Dozens of people over the years have told The Times in detail about their arrests and detentions and the disappearances of their relatives into the maw of the security system, from early 2011 to this month.
Many who have suffered lost hope of redress long ago.
A Syrian man who did four stints of detention and torture for taking humanitarian aid to wounded protesters and rebels recounted his experiences, but then expressed despair that anything would come of it.
“Countries don’t need this evidence — they already know what’s happening,” said the man, Abu Ali al-Hamwi, using his nom de guerre because his mother is in government-controlled Syria.
“We are just pawns on a chessboard.

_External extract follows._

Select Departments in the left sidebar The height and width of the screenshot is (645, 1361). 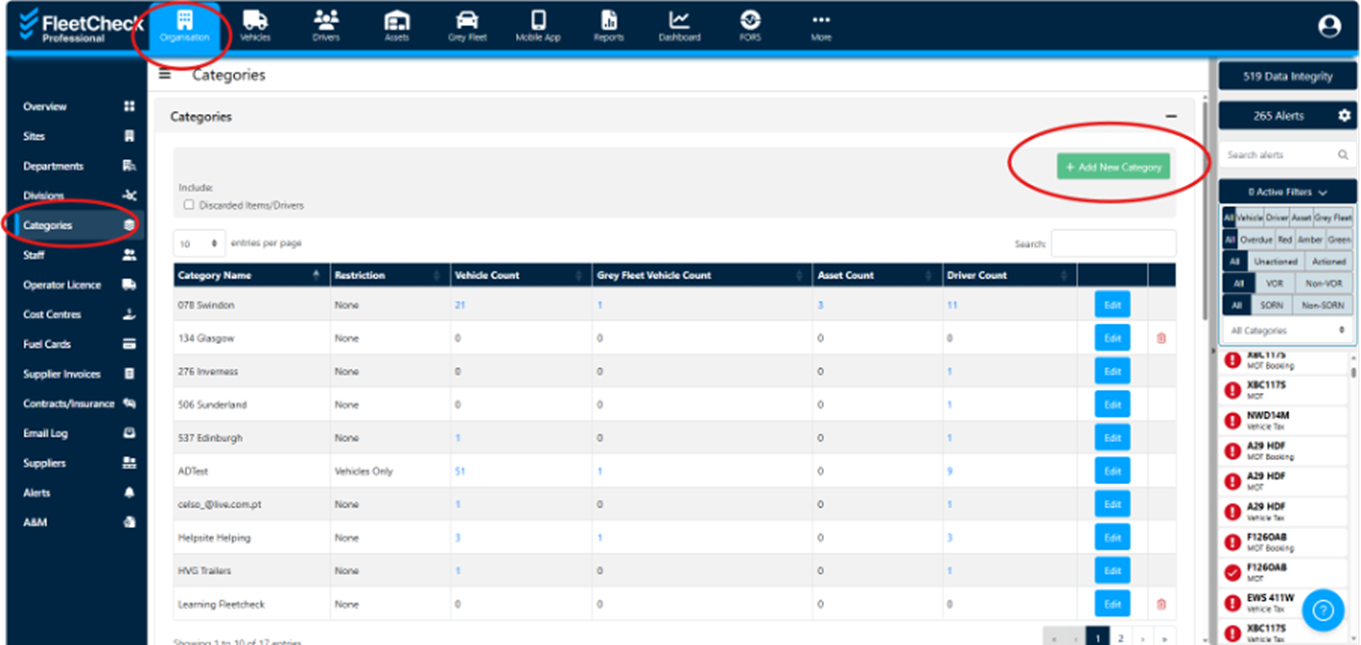[54, 166]
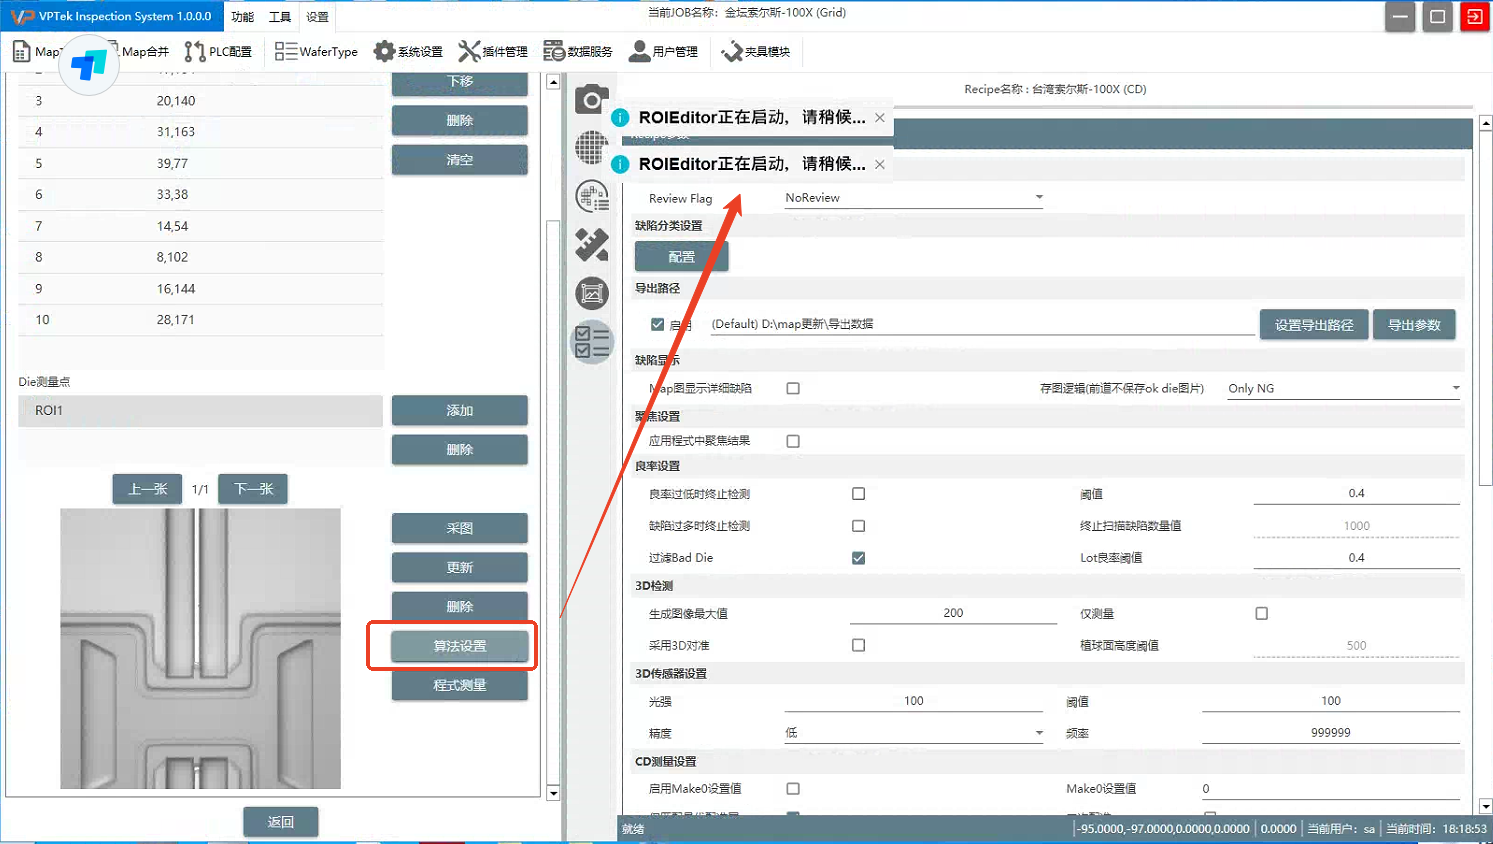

I have women friends who were detained, raped, got pregnant, were tortured with acid.”
“There is no justice,” he said. “And because there is no justice, there is no hope.”
As the war has dragged on, groups of activists, lawyers and others in Syria and beyond are documenting atrocities in hopes of one day bringing the perpetrators to account.
Some film the aftermath of attacks and compile lists of the dead. Others are experienced war-crimes prosecutors who have begun building cases against Al Assad and other government officials.
The most systematic effort is by the Commission for International Justice and Accountability, a non-profit group that has spent years taking captured government documents out of Syria.
The group, funded by Western governments, now has more than 750,000 Syrian government documents that contain hundreds of thousands of names, including those of top players in Syria’s security apparatus, according to William H. Wiley, the group’s executive director.
So far, the group has prepared eight detailed case briefs against ranking Syrian security and intelligence officials, Wiley said. Seven of them directly implicate Al Assad.
But even those working for war-crimes prosecutions face substantial barriers during a conflict.
The road to the International Criminal Court appears blocked, and European courts have trouble getting access to the accused.
Kevin Jon Heller, a law professor at SOAS at the University of London, said the evidence collected for Syria could be nearly as strong as that used in the Nuremberg trials after World War II.
“The problem as I see it is not so much what mechanism one can use to bring accountability, but how you actually get your hands on the people you want to prosecute,” he said.